The target instantiates successfully.
$ python test.py
HashingVectorizer(ngram_range=(2, 3))
Is this the intended behavior? It seems the allow_objects
flag for the config is somehow None
when instantiating the vec
object in the nested instantiation causing the error, but I am not sure how or what to do to mitigate that occuring.
Hello again @gphillips-ema :)
Thanks for sharing this example. I believe you're right that there's a bug here. The issue you are having is actually not tuple-specific; the same problem occurs with any other type that is not supported by OmegaConf (i.e. not a dict/list/primitive).

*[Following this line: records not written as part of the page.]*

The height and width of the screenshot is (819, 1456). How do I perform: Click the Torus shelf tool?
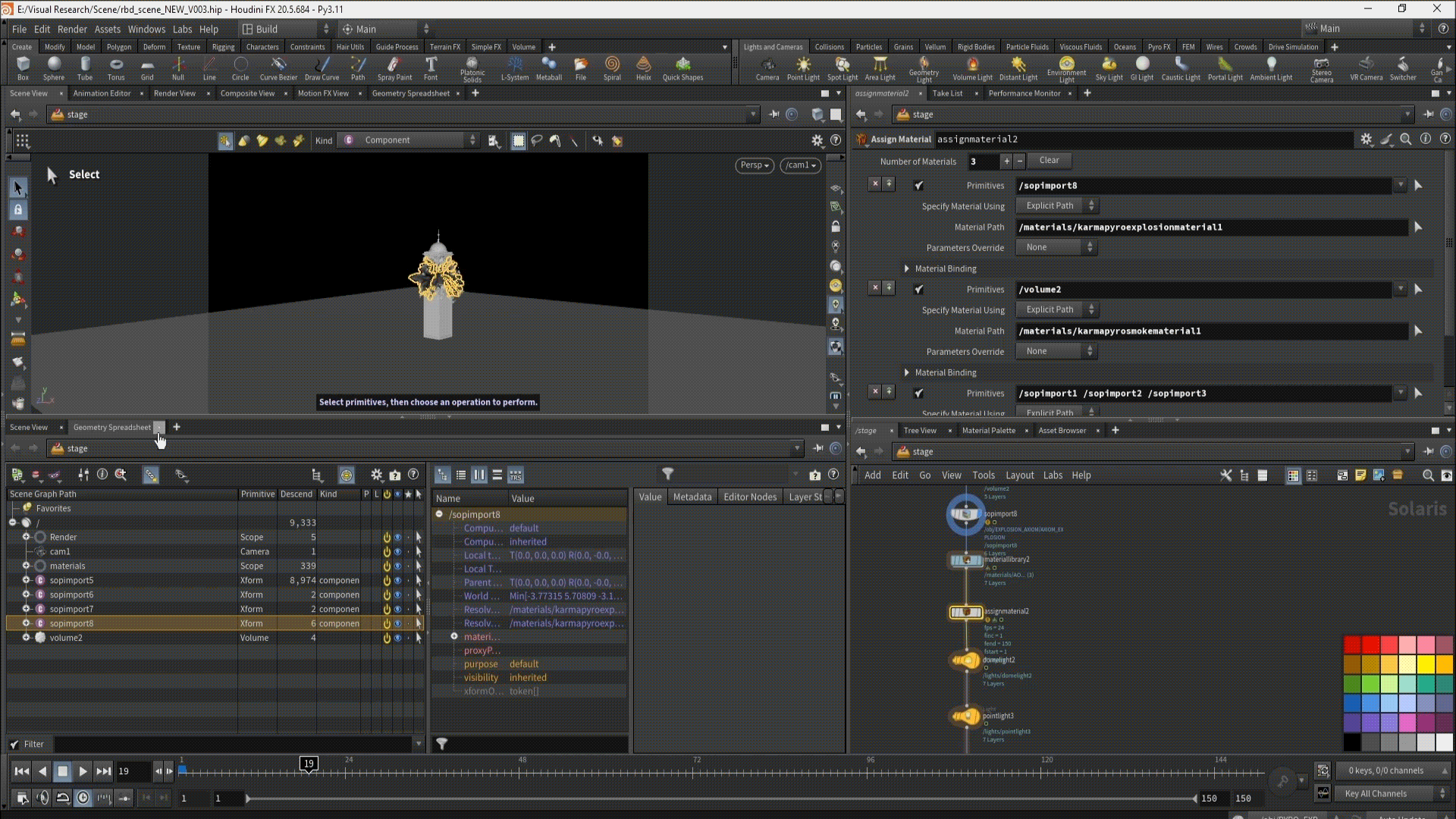click(x=116, y=67)
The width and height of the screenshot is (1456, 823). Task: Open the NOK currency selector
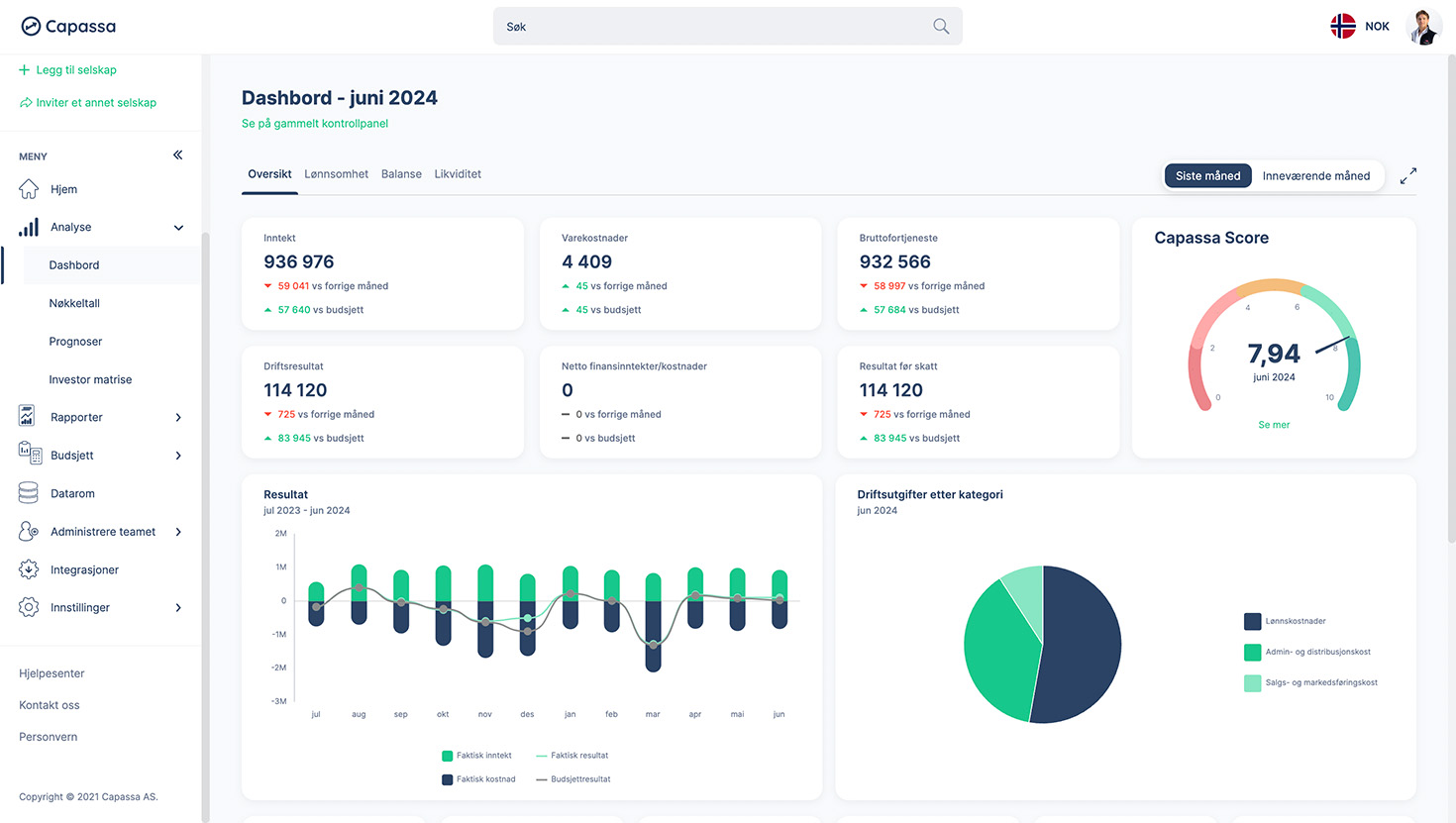(1360, 27)

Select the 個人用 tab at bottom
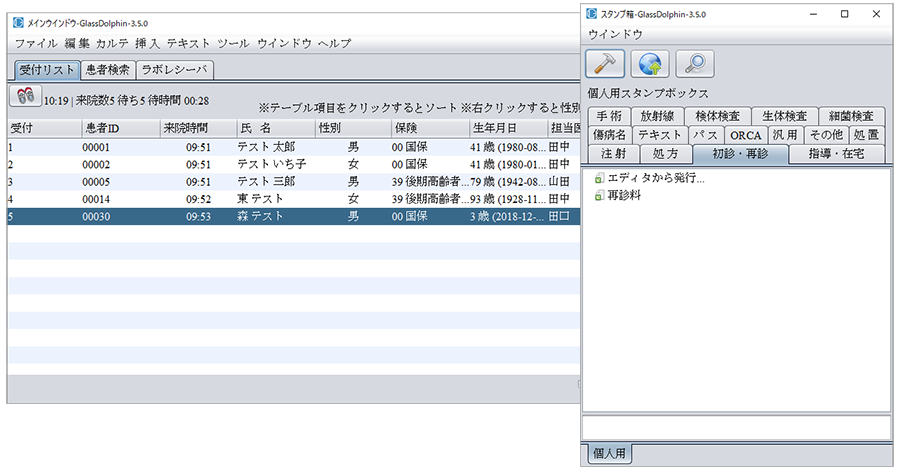609,453
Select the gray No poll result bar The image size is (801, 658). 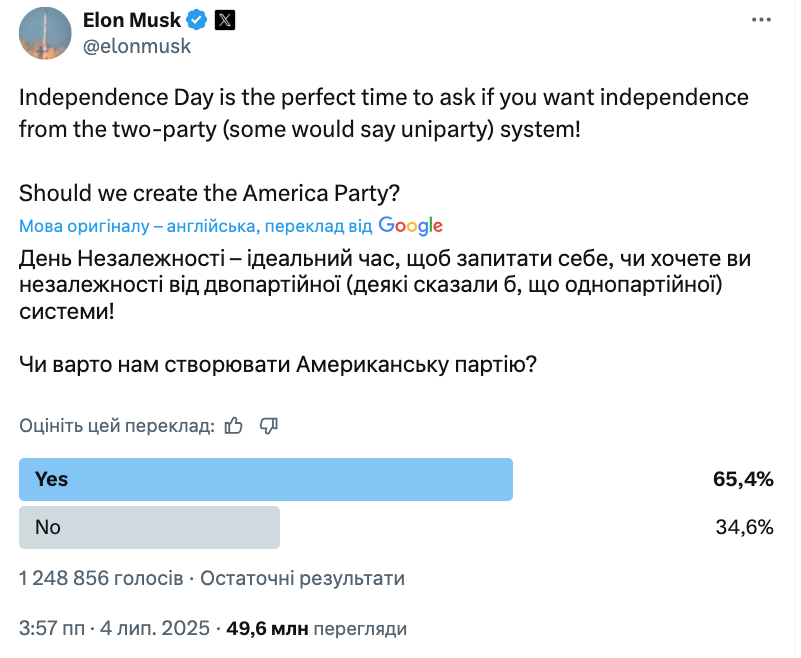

For your use-case, here is a workaround:
vec:
_target_: sklearn.feature_extraction.text.HashingVectorizer
ngram_range:
_target_: builtins.tuple
_args_:
- [2, 3]
pipe:
_target_: sklearn.pipeline.Pipeline
steps:
- - vec
- ${vec}
- - clf
- _target_: sklearn.dummy.DummyClassifier
I've opened an issue against the Hydra repo here: https://github.com/facebookresearch/hydra/issues/1865.

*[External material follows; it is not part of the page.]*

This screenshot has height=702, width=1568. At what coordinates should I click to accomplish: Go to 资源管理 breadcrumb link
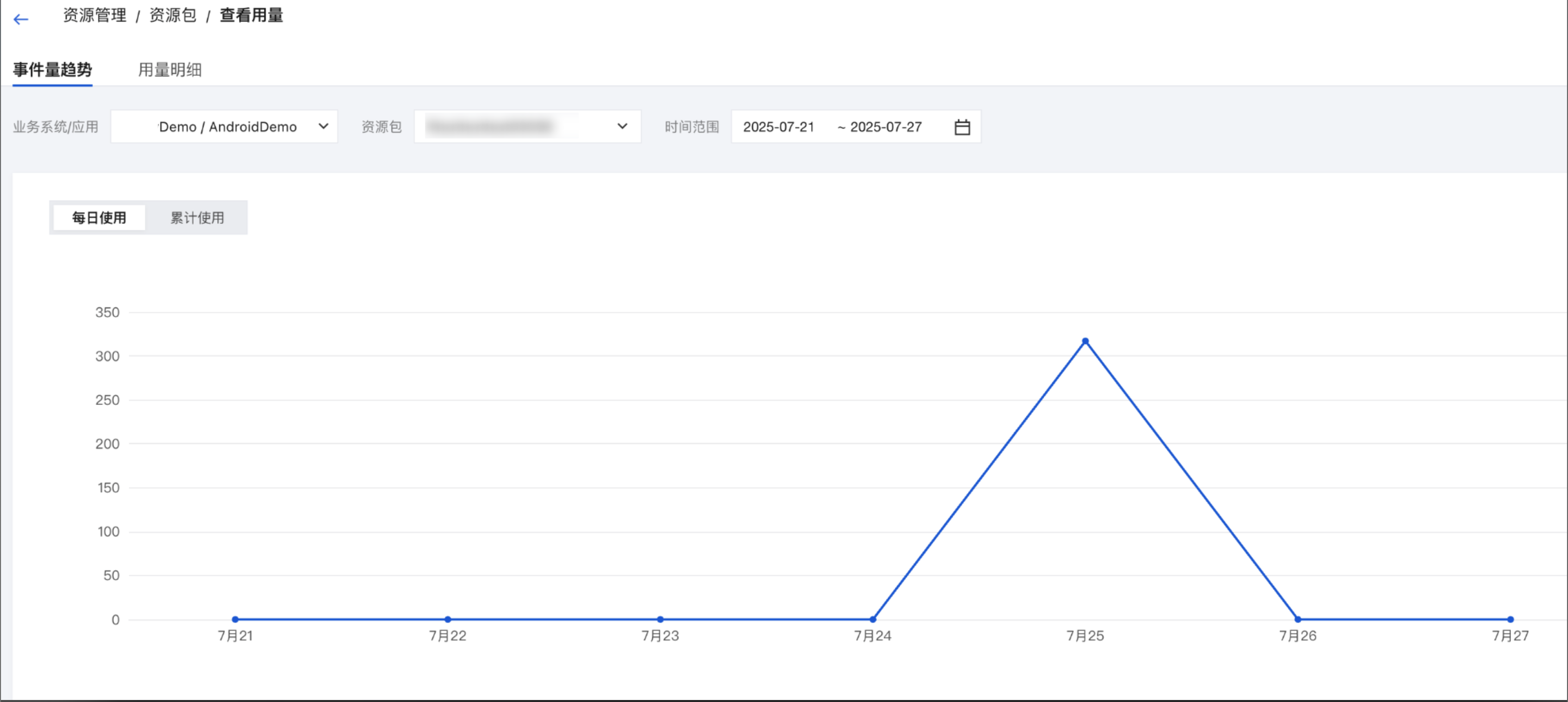point(94,15)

@Jasha10 thanks for the workaround. I had been doing the following:
vec:
_target_: sklearn.feature_extraction.text.HashingVectorizer
ngram_range:
- 2
- 3
This at least instantiates, but I am touch uncomfortable as its a list and not a tuple.

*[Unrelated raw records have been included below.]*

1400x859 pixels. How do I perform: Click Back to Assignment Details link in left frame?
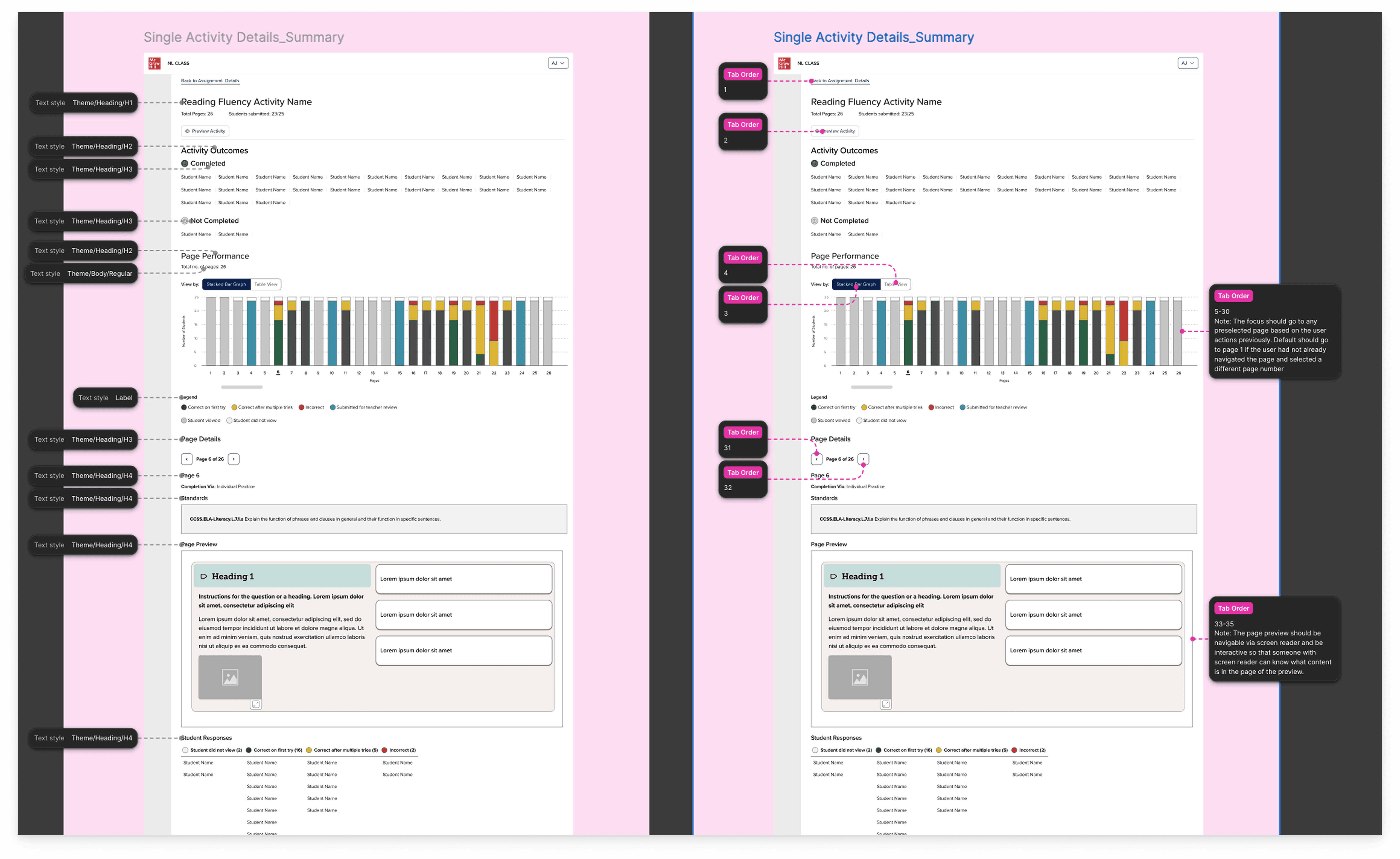pos(210,81)
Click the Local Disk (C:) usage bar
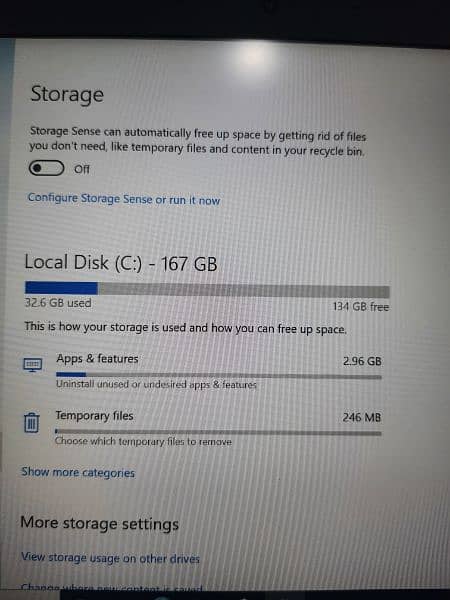The width and height of the screenshot is (450, 600). pyautogui.click(x=207, y=289)
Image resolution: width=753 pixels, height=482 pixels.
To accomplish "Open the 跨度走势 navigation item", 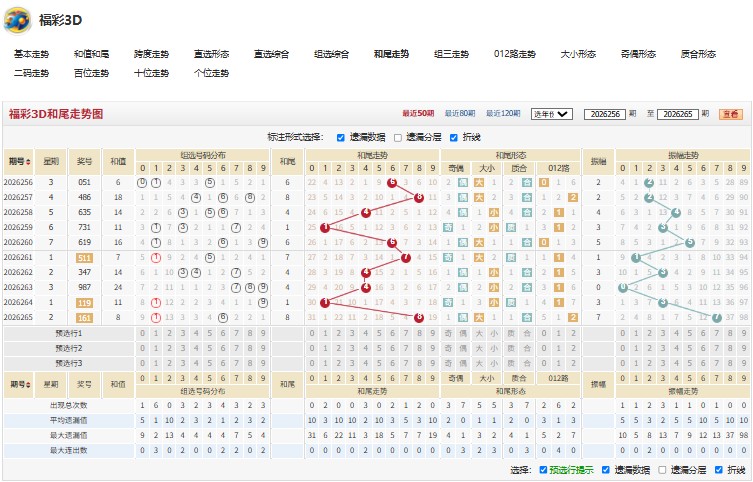I will pyautogui.click(x=151, y=54).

My real motivation for this is to simplify overrides for pipelines that can become complex.
Take this example:
pipe:
_target_: sklearn.pipeline.Pipeline
steps:
- - transformer
- _target_: sklearn.compose.ColumnTransformer
transformers:
- - text_pipeline
- _target_: sklearn.pipeline.Pipeline
steps:
- - vectorizer
- _target_: sklearn.feature_extraction.text.HashingVectorizer
n_features: ${pow:2,18}
ngram_range:
- 1
- 4
- Description
- - classifier
- _target_: sklearn.dummy.DummyClassifier
In this case a user can only override ngram_range min or max individually like so: pipe.steps.0.1.transformers.0.1.steps.0.1.ngram_range.1=5
This could get rather frustrating. But if you can interpolate the vectorizer as follows:
vectorizer:
- _target_: sklearn.feature_extraction.text.HashingVectorizer
n_features: ${pow:2,18}
ngram_range:
- 1
- 4
pipe:
_target_: sklearn.pipeline.Pipeline
steps:
- - transformer
- _target_: sklearn.compose.ColumnTransformer
transformers:
- - text_pipeline
- _target_: sklearn.pipeline.Pipeline
steps:
- - vectorizer
- ${vectorizer}
- Description
- - classifier
- _target_: sklearn.dummy.DummyClassifier
The override is now much simpler as the user just needs to add vectorizer.ngram_range.1=5
.
Being able to also use a tuple instead of single min or max values is just the icing on the cake here.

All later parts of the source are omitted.